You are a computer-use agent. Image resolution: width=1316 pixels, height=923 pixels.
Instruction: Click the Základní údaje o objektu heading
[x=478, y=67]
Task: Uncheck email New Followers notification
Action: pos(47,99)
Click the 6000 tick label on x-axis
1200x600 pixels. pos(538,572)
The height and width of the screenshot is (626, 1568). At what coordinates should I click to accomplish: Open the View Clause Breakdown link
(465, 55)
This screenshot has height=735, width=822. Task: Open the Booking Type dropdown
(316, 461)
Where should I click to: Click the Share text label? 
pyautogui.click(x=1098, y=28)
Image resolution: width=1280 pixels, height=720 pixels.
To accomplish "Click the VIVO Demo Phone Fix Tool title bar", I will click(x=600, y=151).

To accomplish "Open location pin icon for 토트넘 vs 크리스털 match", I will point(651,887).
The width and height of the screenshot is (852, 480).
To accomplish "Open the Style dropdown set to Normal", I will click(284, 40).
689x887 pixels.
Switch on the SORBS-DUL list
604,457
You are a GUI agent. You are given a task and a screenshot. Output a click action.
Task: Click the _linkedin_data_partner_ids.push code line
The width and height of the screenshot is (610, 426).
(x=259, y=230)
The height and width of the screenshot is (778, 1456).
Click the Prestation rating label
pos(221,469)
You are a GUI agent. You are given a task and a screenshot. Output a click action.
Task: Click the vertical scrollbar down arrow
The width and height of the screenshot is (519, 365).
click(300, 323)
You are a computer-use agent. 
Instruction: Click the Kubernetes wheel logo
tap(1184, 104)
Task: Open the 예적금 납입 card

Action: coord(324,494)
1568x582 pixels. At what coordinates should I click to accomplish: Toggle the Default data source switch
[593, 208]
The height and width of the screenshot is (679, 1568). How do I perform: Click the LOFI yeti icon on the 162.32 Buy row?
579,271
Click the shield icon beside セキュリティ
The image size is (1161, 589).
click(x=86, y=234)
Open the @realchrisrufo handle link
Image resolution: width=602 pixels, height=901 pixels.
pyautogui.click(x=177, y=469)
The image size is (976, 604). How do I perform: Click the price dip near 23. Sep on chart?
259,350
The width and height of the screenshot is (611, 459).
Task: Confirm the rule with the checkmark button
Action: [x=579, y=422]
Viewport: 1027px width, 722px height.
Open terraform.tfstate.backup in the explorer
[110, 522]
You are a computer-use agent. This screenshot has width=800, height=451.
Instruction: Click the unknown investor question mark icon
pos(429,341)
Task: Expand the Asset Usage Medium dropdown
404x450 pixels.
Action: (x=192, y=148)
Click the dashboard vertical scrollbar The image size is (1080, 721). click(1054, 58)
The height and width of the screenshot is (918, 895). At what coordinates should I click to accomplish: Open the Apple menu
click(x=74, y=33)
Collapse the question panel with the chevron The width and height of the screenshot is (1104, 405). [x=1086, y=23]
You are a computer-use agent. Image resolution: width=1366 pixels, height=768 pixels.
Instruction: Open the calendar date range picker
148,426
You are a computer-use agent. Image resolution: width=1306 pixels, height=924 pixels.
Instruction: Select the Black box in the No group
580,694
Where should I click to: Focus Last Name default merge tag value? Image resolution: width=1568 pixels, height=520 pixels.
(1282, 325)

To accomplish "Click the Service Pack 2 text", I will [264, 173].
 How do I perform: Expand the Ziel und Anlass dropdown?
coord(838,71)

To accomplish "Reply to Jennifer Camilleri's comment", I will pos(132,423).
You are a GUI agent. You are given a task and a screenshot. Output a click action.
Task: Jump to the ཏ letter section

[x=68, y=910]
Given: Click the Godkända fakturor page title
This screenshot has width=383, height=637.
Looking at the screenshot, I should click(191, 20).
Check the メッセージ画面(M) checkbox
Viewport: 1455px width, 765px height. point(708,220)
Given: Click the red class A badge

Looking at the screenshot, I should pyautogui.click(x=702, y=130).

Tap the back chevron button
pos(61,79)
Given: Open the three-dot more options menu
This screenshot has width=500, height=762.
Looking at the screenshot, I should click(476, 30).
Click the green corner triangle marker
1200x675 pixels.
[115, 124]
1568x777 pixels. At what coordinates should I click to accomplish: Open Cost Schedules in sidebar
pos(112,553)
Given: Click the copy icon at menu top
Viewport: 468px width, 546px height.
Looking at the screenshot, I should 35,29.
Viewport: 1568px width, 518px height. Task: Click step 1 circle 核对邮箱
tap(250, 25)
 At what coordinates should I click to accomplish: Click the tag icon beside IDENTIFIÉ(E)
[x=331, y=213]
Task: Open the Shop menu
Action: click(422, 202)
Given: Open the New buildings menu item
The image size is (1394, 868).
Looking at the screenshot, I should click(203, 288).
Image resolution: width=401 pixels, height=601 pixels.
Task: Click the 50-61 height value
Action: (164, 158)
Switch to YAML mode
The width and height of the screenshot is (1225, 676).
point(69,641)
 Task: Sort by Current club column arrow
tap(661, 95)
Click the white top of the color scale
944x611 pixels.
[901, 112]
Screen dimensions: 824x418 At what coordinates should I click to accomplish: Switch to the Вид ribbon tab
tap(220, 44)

__Aim of the task__. Please return each line of the listing above that contains "agent".

__Task answer__.
You are a computer-use agent. Image resolution: width=1316 pixels, height=923 pixels.
You are a GUI agent. You are given a task and a screenshot. Output a click action.
You are a GUI agent. You are given a task and a screenshot. Output a click action.
You are a computer-use agent. 
You are a computer-use agent. This screenshot has width=800, height=451.
You are a computer-use agent. Image resolution: width=1366 pixels, height=768 pixels.
You are a computer-use agent. Image resolution: width=1306 pixels, height=924 pixels.
You are a GUI agent. You are given a task and a screenshot. Output a click action.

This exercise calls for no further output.